> **Requirement**:
Each line of the records needs to come back exactly as written.

[Data records — start]

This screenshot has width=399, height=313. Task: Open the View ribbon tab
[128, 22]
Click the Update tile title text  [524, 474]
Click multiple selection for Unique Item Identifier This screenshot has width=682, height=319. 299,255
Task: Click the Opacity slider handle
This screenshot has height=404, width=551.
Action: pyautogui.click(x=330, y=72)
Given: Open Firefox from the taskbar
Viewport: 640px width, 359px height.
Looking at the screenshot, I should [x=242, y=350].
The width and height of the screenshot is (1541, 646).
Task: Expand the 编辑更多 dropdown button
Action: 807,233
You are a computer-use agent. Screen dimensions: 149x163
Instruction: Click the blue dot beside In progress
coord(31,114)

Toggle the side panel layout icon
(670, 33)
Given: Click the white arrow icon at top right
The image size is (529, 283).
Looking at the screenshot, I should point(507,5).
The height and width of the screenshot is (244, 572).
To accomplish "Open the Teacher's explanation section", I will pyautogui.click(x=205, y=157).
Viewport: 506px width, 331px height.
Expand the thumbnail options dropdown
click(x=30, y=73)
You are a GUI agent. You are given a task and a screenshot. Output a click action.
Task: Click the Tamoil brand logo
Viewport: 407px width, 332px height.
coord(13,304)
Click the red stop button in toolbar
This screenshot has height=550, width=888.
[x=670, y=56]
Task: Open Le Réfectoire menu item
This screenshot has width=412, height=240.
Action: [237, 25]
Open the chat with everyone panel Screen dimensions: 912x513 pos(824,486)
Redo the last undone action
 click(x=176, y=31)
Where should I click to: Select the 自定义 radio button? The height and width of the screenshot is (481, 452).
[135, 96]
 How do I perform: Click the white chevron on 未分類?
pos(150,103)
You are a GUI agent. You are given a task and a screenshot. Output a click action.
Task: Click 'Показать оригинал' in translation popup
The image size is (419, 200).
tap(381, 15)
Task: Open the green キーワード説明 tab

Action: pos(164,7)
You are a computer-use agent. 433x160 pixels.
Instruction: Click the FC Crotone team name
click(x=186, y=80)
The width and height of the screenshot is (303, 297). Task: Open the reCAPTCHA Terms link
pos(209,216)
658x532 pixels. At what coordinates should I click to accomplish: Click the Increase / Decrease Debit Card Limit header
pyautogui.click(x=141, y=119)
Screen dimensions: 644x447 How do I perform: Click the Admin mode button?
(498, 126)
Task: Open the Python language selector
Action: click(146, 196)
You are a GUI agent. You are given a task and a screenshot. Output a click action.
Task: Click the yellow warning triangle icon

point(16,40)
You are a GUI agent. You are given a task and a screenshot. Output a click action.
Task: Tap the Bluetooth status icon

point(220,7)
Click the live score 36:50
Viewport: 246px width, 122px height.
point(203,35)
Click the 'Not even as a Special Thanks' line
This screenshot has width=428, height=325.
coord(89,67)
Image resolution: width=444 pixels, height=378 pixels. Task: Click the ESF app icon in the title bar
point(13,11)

[Data records — finish]

> **The completed task**:
This screenshot has width=399, height=313. Task: Open the View ribbon tab
[128, 22]
Click the Update tile title text  [524, 474]
Click multiple selection for Unique Item Identifier This screenshot has width=682, height=319. 299,255
Task: Click the Opacity slider handle
This screenshot has height=404, width=551.
Action: pyautogui.click(x=330, y=72)
Given: Open Firefox from the taskbar
Viewport: 640px width, 359px height.
Looking at the screenshot, I should [x=242, y=350].
The width and height of the screenshot is (1541, 646).
Task: Expand the 编辑更多 dropdown button
Action: 807,233
You are a computer-use agent. Screen dimensions: 149x163
Instruction: Click the blue dot beside In progress
coord(31,114)

Toggle the side panel layout icon
(670, 33)
Given: Click the white arrow icon at top right
The image size is (529, 283).
Looking at the screenshot, I should point(507,5).
The height and width of the screenshot is (244, 572).
To accomplish "Open the Teacher's explanation section", I will pyautogui.click(x=205, y=157).
Viewport: 506px width, 331px height.
Expand the thumbnail options dropdown
click(x=30, y=73)
You are a GUI agent. You are given a task and a screenshot. Output a click action.
Task: Click the Tamoil brand logo
Viewport: 407px width, 332px height.
coord(13,304)
Click the red stop button in toolbar
This screenshot has height=550, width=888.
[x=670, y=56]
Task: Open Le Réfectoire menu item
This screenshot has width=412, height=240.
Action: [237, 25]
Open the chat with everyone panel Screen dimensions: 912x513 pos(824,486)
Redo the last undone action
 click(x=176, y=31)
Where should I click to: Select the 自定义 radio button? The height and width of the screenshot is (481, 452).
[135, 96]
 How do I perform: Click the white chevron on 未分類?
pos(150,103)
You are a GUI agent. You are given a task and a screenshot. Output a click action.
Task: Click 'Показать оригинал' in translation popup
The image size is (419, 200).
tap(381, 15)
Task: Open the green キーワード説明 tab

Action: pos(164,7)
You are a computer-use agent. 433x160 pixels.
Instruction: Click the FC Crotone team name
click(x=186, y=80)
The width and height of the screenshot is (303, 297). Task: Open the reCAPTCHA Terms link
pos(209,216)
658x532 pixels. At what coordinates should I click to accomplish: Click the Increase / Decrease Debit Card Limit header
pyautogui.click(x=141, y=119)
Screen dimensions: 644x447 How do I perform: Click the Admin mode button?
(498, 126)
Task: Open the Python language selector
Action: click(146, 196)
You are a GUI agent. You are given a task and a screenshot. Output a click action.
Task: Click the yellow warning triangle icon

point(16,40)
You are a GUI agent. You are given a task and a screenshot. Output a click action.
Task: Tap the Bluetooth status icon

point(220,7)
Click the live score 36:50
Viewport: 246px width, 122px height.
point(203,35)
Click the 'Not even as a Special Thanks' line
This screenshot has width=428, height=325.
coord(89,67)
Image resolution: width=444 pixels, height=378 pixels. Task: Click the ESF app icon in the title bar
point(13,11)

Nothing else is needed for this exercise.